_EXTRACT TO READ_

[Start of Attachment]

DNF Series Review: Magonia by Maria Dahvana Headley

Series Review: Is this series worth your time? Does it get better as the novels progress? Or does it get worse? Find out below:

booksynopsis

Synopsis for Magonia (from Goodreads):
Aza Ray is drowning in thin air.

Since she was a baby, Aza has suffered from a mysterious lung disease that makes it ever harder for her to breathe, to speak—to live.

So when Aza catches a glimpse of a ship in the sky, her family chalks it up to a cruel side effect of her medication. But Aza doesn’t think this is a hallucination. She can hear someone on the ship calling her name.

Only her best friend, Jason, listens. Jason, who’s always been there. Jason, for whom she might have more-than-friendly feelings. But before Aza can consider that thrilling idea, something goes terribly wrong. Aza is lost to our world—and found, by another. Magonia.

Above the clouds, in a land of trading ships, Aza is not the weak and dying thing she was. In Magonia, she can breathe for the first time. Better, she has immense power—and as she navigates her new life, she discovers that war is coming. Magonia and Earth are on the cusp of a reckoning. And in Aza’s hands lies the fate of the whole of humanity—including the boy who loves her. Where do her loyalties lie?

breakdown

Series: Magonia
Author: Maria Dahvana Headley
# of Books: 2 (Magonia, Aerie)

There may be a novella that is released.

Book Order: Chronological
Complete?: Yes
Genre: Young Adult, Science Fiction, Fantasy
Heat Rating: cool
Point of View: First Person, Alternating
Publication Dates: April 2015 – October 2016
Source & Format: Public Library–Hardcover

thoughts

Disclaimer: I stopped reading Magonia at 19% (Page 60 of 309; Start of Chapter 6). Find out why below…

Why I Picked it Up / My Expectations:

I think it’s obvious the cover is what had me picking up this book. I mean, it’s gorgeous and in person you can easily see all the details on the feather and it’s beautiful.

The synopsis immediately brought the Worldwalker Trilogy to mind: a girl who is (physically) just scraping by in this world due to some immunological reaction to the air around her. But that seems to be the only similarity. Regardless, it’s an intriguing concept and I was curious to see what was really happening.

What I Liked:

–Aza is Pretty Jaded/Cynical–

You have to be in the right mood for a cynical/jaded character and I happened to be when I started this story. I enjoyed Aza’s attitude about life. Her humour is slightly on the darker side which I find funny but I know that is off-putting for other readers.

But I understood her stoic mood. She’s been having a rough go of things and it’s easy to see that her attitude is her coping mechanism. Not everyone would be happy if they have a medical condition that no one can seem to pin-point, so it works for this story.

What I Didn’t Like:

–Very Slow Plot Development–

This is the main reason why I DNF’d it: I just felt like the story wasn’t going anywhere.

While I liked Aza’s narration style, it did wear on me a bit. I swear, the first 3 chapters were her just moaning on about her circumstances. And while that is necessary to establish her character and to see what sets her apart from the rest of earth, it just got monotonous to me. I felt like we were repeating the same notion over and over and not getting any further in the plot.

I could see the inklings of the plot emerging through when I stopped reading. We were starting to get some context for what the ship might be, but by that point I was over it.

In a book that is 300 pages, I want the plot to start before the 20% mark to make it worth my while.

Will I Finish It?

No. No matter how beautiful that cover is, I have no plans to finish this series. I even read the synopsis for Aerie (because I had taken it out from the library as well to binge the series) and it sounded even duller to me.

Series Rating: DNF

Magonia DNF | Aerie N/A

overall

If you like slower moving stories with unique worlds and characters, this is probably the series for you. Otherwise, there are better Sci Fi and Fantasy combo novels out there.

[End of Attachment]

_GIVEN MATERIAL_
[Start of Attachment]

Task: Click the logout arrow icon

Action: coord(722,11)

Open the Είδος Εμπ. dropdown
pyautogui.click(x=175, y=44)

[End of Attachment]

_TO DO_
(a) Do these statements agree with the Magonia review? Answer yes or no for each, and quote the words from the review that decide it. (i) The reviewer stopped reading on page 60. (ii) The series is made up of three books. (iii) The reviewer read a paperback copy.
(b) Reproduce the passage of the Magonia review between "Will I Finish" and "novels out there.", inclusive.
The data that come after the Magonia review are separate material and have no connection to it.

_EXPECTED RESULTS_
(a)
(i) Yes: "I stopped reading Magonia at 19% (Page 60 of 309; Start of Chapter 6)."
(ii) No: "# of Books: 2 (Magonia, Aerie)"
(iii) No: "Source & Format: Public Library–Hardcover"

(b)
Will I Finish It?

No. No matter how beautiful that cover is, I have no plans to finish this series. I even read the synopsis for Aerie (because I had taken it out from the library as well to binge the series) and it sounded even duller to me.

Series Rating: DNF

Magonia DNF | Aerie N/A

overall

If you like slower moving stories with unique worlds and characters, this is probably the series for you. Otherwise, there are better Sci Fi and Fantasy combo novels out there.